--- WHAT YOU ARE ASKED TO DO ---
Scan the data below for lines holding the word "arrow", and copy each line found.

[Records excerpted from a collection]
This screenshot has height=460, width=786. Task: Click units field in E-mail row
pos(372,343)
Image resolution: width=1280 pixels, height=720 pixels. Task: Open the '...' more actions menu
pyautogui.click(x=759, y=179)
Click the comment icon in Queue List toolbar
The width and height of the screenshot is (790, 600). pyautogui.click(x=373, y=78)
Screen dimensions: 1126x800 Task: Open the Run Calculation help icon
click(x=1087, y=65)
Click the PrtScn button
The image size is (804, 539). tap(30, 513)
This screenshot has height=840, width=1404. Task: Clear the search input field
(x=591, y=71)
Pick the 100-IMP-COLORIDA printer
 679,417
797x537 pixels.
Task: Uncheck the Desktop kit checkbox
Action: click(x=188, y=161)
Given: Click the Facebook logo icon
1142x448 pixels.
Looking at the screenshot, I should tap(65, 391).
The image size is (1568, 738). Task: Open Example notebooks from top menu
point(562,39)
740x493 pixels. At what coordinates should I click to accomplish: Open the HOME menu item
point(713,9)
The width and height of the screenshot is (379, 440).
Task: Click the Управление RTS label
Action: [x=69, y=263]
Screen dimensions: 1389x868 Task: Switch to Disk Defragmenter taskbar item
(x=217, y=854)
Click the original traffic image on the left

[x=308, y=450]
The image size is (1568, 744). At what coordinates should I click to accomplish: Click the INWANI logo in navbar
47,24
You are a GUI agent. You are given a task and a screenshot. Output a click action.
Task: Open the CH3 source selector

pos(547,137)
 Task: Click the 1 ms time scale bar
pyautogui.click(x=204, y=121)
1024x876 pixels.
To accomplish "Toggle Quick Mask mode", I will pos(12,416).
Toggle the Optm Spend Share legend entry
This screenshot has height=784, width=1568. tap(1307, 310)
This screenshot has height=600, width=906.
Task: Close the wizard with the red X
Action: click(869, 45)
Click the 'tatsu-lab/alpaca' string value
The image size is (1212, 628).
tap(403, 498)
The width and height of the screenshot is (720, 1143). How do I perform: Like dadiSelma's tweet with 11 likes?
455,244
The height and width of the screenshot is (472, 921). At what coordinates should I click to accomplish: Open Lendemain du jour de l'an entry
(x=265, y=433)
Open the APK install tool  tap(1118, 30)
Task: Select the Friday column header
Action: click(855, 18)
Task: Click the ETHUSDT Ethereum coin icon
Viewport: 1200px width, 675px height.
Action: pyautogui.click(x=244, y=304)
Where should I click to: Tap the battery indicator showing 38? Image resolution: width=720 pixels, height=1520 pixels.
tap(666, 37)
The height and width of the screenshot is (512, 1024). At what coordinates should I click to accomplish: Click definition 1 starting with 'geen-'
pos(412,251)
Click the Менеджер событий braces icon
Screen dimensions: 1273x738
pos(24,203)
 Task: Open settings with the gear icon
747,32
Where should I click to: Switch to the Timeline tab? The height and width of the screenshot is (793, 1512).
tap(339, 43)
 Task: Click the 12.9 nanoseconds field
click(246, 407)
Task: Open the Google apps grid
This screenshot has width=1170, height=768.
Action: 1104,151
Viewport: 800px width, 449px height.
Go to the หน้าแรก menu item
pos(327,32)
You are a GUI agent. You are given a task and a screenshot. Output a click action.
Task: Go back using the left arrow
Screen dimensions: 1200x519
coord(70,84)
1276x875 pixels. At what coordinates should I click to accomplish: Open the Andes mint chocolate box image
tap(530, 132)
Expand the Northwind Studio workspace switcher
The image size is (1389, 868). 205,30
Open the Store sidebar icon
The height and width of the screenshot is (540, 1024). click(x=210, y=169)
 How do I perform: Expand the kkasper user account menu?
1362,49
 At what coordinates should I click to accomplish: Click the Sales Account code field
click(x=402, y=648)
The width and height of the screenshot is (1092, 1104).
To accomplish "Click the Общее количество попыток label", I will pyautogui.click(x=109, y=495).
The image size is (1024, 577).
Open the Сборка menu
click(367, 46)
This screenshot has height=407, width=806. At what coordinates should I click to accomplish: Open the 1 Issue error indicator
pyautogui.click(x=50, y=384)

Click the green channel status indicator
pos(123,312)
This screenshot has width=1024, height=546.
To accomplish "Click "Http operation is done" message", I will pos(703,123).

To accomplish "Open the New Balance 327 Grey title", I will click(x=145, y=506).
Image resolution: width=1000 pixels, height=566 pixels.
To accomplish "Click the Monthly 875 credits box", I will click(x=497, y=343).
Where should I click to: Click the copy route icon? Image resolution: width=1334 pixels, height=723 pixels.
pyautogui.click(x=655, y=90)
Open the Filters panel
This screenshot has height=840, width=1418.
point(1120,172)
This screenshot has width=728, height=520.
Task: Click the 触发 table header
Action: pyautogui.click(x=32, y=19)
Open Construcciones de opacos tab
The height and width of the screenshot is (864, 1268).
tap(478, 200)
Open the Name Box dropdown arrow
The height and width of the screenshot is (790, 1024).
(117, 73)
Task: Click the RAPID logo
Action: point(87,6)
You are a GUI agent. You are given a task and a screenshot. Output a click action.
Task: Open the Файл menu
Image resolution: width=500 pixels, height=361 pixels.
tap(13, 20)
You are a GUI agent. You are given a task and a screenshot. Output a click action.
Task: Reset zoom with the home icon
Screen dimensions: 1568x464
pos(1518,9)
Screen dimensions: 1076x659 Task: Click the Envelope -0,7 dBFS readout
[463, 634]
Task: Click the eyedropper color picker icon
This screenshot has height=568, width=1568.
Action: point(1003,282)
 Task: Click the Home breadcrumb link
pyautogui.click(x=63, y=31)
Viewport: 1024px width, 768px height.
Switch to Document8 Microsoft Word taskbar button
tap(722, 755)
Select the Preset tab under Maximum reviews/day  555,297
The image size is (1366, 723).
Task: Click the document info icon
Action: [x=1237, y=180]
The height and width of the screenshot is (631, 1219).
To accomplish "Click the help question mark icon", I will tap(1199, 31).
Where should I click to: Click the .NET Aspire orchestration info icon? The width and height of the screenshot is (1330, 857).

--- RESULT ---
Task: Go back using the left arrow
Open the Name Box dropdown arrow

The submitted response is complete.